Reproduce the rows between the lines holding "You are a computer-use agent. Viewport: 751px" and "Looking at the", inclusive, substituting "red location pin" for "blue location pin" and leaving everything else unchanged.

Records provided:
────────────────

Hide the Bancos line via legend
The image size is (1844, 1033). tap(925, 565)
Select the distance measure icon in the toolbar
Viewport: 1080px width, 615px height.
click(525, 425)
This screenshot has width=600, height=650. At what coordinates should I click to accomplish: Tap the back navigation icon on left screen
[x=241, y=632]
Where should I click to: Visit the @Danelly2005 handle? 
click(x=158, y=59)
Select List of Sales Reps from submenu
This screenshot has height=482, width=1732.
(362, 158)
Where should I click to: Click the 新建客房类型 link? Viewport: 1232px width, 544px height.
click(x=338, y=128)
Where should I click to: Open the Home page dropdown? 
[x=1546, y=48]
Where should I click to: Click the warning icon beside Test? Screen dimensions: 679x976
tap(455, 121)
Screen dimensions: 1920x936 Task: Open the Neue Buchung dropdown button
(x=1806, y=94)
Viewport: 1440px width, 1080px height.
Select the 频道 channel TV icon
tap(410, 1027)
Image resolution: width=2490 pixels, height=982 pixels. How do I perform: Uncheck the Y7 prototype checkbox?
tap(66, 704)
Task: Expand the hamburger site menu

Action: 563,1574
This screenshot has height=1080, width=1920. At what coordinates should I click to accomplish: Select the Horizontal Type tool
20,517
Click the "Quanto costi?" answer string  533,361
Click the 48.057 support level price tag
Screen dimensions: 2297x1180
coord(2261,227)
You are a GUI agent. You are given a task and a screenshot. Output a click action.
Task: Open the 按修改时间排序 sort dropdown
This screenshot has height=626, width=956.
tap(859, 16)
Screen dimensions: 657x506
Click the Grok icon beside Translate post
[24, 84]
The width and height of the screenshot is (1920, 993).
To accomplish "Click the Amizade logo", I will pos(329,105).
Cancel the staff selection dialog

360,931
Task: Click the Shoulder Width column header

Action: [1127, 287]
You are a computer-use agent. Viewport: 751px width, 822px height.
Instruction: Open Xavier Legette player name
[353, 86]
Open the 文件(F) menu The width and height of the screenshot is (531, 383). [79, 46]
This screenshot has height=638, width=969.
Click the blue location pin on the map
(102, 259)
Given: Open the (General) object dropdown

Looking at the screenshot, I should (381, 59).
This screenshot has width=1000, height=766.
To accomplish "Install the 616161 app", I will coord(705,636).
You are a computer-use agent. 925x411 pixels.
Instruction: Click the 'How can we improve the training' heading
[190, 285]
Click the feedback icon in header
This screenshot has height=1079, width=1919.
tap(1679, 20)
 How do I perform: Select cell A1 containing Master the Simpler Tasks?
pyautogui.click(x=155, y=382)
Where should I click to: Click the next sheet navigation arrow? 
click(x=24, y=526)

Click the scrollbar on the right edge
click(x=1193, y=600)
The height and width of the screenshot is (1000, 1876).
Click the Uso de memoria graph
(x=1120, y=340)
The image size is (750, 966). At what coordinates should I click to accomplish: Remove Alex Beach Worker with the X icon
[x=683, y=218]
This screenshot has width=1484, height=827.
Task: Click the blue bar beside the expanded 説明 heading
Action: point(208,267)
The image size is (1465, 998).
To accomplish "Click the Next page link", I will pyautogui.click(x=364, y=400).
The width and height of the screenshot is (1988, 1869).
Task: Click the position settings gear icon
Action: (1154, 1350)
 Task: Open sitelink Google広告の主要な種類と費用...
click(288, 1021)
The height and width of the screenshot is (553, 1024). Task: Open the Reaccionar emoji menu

────────────────

Answer below:
You are a computer-use agent. Viewport: 751px width, 822px height.
Instruction: Open Xavier Legette player name
[353, 86]
Open the 文件(F) menu The width and height of the screenshot is (531, 383). [79, 46]
This screenshot has height=638, width=969.
Click the red location pin on the map
(102, 259)
Given: Open the (General) object dropdown

Looking at the screenshot, I should (381, 59).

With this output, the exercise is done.